52. Maren S, Holt WG. Pengkondisian ketakutan Hippocampus dan Pavlovian pada tikus: infus muscimol ke dalam ventral, tetapi tidak ke dorsal, hippocampus merusak akuisisi pembekuan bersyarat menjadi stimulus bersyarat pendengaran. Perilaku Neurosci. 2004;118(1):97-110.
53. Staib JM, Della Valle R, Knox DK. Gangguan septum medial dan pita diagonal dari proyeksi kolinergik Broca ke hipokampus ventral mengganggu memori ketakutan pendengaran. Neurobiol Belajar Mem. 2018;152:71-79.
54. Vasquez JH, Leong KC, Gagliardi CM, Harland B, Apicella AJ, Muzzio IA. Aktivasi jalur spesifik sel hipokampus ventral yang memproyeksikan ke korteks prelimbik mengurangi pembaruan rasa takut. Neurobiol Belajar Mem. 2019;161:63-71.

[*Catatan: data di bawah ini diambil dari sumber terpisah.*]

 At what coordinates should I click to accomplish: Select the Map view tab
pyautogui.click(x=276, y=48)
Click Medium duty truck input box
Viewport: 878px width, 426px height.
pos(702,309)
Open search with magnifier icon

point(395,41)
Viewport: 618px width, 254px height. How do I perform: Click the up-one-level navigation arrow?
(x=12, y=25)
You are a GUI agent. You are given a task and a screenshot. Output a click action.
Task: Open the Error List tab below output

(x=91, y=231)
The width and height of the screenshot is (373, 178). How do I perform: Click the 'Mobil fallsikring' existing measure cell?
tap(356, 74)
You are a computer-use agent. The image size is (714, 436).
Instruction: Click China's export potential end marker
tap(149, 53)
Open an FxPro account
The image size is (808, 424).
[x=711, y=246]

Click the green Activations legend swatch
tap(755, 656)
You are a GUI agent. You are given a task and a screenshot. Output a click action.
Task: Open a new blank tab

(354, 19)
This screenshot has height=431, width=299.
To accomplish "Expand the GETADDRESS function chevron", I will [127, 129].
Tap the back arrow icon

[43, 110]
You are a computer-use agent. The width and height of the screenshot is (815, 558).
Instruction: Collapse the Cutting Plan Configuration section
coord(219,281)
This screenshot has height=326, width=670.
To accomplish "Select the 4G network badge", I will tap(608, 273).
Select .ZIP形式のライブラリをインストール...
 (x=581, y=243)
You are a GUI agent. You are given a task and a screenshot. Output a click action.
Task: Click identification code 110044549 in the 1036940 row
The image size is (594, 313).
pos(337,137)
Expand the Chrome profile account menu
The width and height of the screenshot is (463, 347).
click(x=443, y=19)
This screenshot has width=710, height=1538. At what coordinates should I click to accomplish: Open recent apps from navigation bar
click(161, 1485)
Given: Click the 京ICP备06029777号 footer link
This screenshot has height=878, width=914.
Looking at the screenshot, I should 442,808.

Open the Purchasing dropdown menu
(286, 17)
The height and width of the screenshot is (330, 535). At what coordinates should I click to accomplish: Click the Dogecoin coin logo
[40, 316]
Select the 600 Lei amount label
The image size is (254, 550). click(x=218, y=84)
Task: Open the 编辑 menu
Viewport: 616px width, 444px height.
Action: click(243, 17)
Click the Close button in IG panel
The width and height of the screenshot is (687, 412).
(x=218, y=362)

55. LeDoux JE, Cicchetti P, Xagoraris A, Romanski LM. Nukleus amigdaloid lateral: antarmuka sensorik amigdala dalam pengkondisian rasa takut. J Neurosci. 1990;10(4):1062-1069.
56. Jones PA. Fungsi metilasi DNA: pulau, situs awal, badan gen, dan seterusnya. Nat Rev Genet. 2012;13(7):484-492.
57. Tanaka M, Li H, Zhang X, dkk. Regulasi gen yang bergantung pada wilayah dan waktu di amigdala dan korteks cingulate anterior model tikus seperti PTSD. Otak Mol. 2019;12(1):25.
58. Pengikat EB. Peran FKBP5, pendamping pendamping reseptor glukokortikoid dalam patogenesis dan terapi gangguan afektif dan kecemasan. Psikoneuroendokrinologi. 2009;34(Lampiran 1): S186-S195.
59. Sarapis C, Cai G, Bierer LM, dkk. Penanda genetik untuk risiko PTSD dan ketahanan di antara para penyintas serangan World Trade Center. Dis Marker. 2011;30(2-3):101-110.
60. Yehuda R, Daskalakis NP, Desarnaud F, dkk. Biomarker epigenetik sebagai prediktor dan korelasi peningkatan gejala setelah psikoterapi pada veteran perang dengan PTSD. Psikolog Depan. 2013;4:118.
61. Yehuda R, Cai G, Grolier JA, dkk. Pola ekspresi gen yang terkait dengan gangguan stres pascatrauma setelah terpapar serangan World Trade Center. Biola Psikiatri. 2009;66:708-711.
62. Li CQ, Luo YW, Bi FF, dkk. Pengembangan perilaku seperti kecemasan melalui pensinyalan IGF-2 hipokampus pada keturunan paparan morfin orang tua: efek lingkungan yang diperkaya. Neuropsikofarmakologi. 2014;39(12):2777-2787.
63. Czermak C, Staley JK, Kasserman S, dkk. beta2 Ketersediaan reseptor asetilkolin nikotinat pada gangguan stres pasca-trauma. Int J Neuropsychopharmacol. 2008;11(3):419-424.
64. Milad MR, Pitman RK, Ellis CB, dkk. Dasar neurobiologis kegagalan untuk mengingat memori kepunahan pada gangguan stres pascatrauma. Biola Psikiatri. 2009;66(12)::1075-1082.